■ **Exercise brief**
Nothing should be left out when you copy the entries below.

■ **Data excerpts**

BEGIN

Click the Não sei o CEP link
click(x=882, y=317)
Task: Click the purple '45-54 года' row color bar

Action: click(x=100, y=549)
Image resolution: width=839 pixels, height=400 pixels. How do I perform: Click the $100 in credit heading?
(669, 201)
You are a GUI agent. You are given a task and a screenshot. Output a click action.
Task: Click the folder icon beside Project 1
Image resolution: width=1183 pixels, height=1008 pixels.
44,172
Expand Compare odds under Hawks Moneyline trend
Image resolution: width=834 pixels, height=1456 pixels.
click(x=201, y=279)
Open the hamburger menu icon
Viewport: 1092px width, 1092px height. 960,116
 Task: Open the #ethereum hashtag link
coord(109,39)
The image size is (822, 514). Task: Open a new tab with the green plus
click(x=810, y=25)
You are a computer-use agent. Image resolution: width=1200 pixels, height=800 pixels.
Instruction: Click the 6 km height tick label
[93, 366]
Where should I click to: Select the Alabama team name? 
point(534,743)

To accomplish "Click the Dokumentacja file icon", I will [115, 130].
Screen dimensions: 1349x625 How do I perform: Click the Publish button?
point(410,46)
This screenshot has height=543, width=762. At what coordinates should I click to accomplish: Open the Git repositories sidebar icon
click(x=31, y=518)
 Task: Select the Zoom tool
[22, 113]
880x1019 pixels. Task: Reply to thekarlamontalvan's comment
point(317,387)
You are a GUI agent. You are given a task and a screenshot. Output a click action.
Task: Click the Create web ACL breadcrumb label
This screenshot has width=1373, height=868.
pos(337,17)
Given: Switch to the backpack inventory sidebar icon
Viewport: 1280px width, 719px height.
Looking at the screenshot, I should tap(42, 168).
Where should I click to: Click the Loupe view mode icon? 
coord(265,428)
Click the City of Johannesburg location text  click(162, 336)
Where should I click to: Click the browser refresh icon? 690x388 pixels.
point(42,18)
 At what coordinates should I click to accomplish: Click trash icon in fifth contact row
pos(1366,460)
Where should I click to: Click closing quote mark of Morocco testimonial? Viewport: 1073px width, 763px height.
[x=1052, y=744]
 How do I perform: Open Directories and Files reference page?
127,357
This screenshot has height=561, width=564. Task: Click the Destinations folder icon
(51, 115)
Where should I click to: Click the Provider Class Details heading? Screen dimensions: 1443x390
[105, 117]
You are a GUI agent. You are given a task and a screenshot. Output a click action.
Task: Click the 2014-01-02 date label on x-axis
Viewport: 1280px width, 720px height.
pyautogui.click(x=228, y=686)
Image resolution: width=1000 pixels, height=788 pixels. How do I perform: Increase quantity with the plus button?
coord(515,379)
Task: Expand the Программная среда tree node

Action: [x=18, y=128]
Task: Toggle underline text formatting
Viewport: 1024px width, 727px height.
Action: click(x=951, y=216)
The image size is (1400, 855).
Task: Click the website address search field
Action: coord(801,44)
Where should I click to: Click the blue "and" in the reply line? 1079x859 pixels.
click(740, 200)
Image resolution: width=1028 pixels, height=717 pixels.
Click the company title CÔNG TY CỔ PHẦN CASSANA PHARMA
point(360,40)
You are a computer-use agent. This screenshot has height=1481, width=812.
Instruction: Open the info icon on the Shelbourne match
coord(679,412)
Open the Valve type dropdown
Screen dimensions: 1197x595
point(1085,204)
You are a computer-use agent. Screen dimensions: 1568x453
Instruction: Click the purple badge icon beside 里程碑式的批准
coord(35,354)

END

■ **Response area**
Click the Não sei o CEP link
click(x=882, y=317)
Task: Click the purple '45-54 года' row color bar

Action: click(x=100, y=549)
Image resolution: width=839 pixels, height=400 pixels. How do I perform: Click the $100 in credit heading?
(669, 201)
You are a GUI agent. You are given a task and a screenshot. Output a click action.
Task: Click the folder icon beside Project 1
Image resolution: width=1183 pixels, height=1008 pixels.
44,172
Expand Compare odds under Hawks Moneyline trend
Image resolution: width=834 pixels, height=1456 pixels.
click(x=201, y=279)
Open the hamburger menu icon
Viewport: 1092px width, 1092px height. 960,116
 Task: Open the #ethereum hashtag link
coord(109,39)
The image size is (822, 514). Task: Open a new tab with the green plus
click(x=810, y=25)
You are a computer-use agent. Image resolution: width=1200 pixels, height=800 pixels.
Instruction: Click the 6 km height tick label
[93, 366]
Where should I click to: Select the Alabama team name? 
point(534,743)

To accomplish "Click the Dokumentacja file icon", I will [115, 130].
Screen dimensions: 1349x625 How do I perform: Click the Publish button?
point(410,46)
This screenshot has height=543, width=762. At what coordinates should I click to accomplish: Open the Git repositories sidebar icon
click(x=31, y=518)
 Task: Select the Zoom tool
[22, 113]
880x1019 pixels. Task: Reply to thekarlamontalvan's comment
point(317,387)
You are a GUI agent. You are given a task and a screenshot. Output a click action.
Task: Click the Create web ACL breadcrumb label
This screenshot has width=1373, height=868.
pos(337,17)
Given: Switch to the backpack inventory sidebar icon
Viewport: 1280px width, 719px height.
Looking at the screenshot, I should tap(42, 168).
Where should I click to: Click the Loupe view mode icon? 
coord(265,428)
Click the City of Johannesburg location text  click(162, 336)
Where should I click to: Click the browser refresh icon? 690x388 pixels.
point(42,18)
 At what coordinates should I click to accomplish: Click trash icon in fifth contact row
pos(1366,460)
Where should I click to: Click closing quote mark of Morocco testimonial? Viewport: 1073px width, 763px height.
[x=1052, y=744]
 How do I perform: Open Directories and Files reference page?
127,357
This screenshot has height=561, width=564. Task: Click the Destinations folder icon
(51, 115)
Where should I click to: Click the Provider Class Details heading? Screen dimensions: 1443x390
[105, 117]
You are a GUI agent. You are given a task and a screenshot. Output a click action.
Task: Click the 2014-01-02 date label on x-axis
Viewport: 1280px width, 720px height.
pyautogui.click(x=228, y=686)
Image resolution: width=1000 pixels, height=788 pixels. How do I perform: Increase quantity with the plus button?
coord(515,379)
Task: Expand the Программная среда tree node

Action: [x=18, y=128]
Task: Toggle underline text formatting
Viewport: 1024px width, 727px height.
Action: click(x=951, y=216)
The image size is (1400, 855).
Task: Click the website address search field
Action: coord(801,44)
Where should I click to: Click the blue "and" in the reply line? 1079x859 pixels.
click(740, 200)
Image resolution: width=1028 pixels, height=717 pixels.
Click the company title CÔNG TY CỔ PHẦN CASSANA PHARMA
point(360,40)
You are a computer-use agent. This screenshot has height=1481, width=812.
Instruction: Open the info icon on the Shelbourne match
coord(679,412)
Open the Valve type dropdown
Screen dimensions: 1197x595
point(1085,204)
You are a computer-use agent. Screen dimensions: 1568x453
Instruction: Click the purple badge icon beside 里程碑式的批准
coord(35,354)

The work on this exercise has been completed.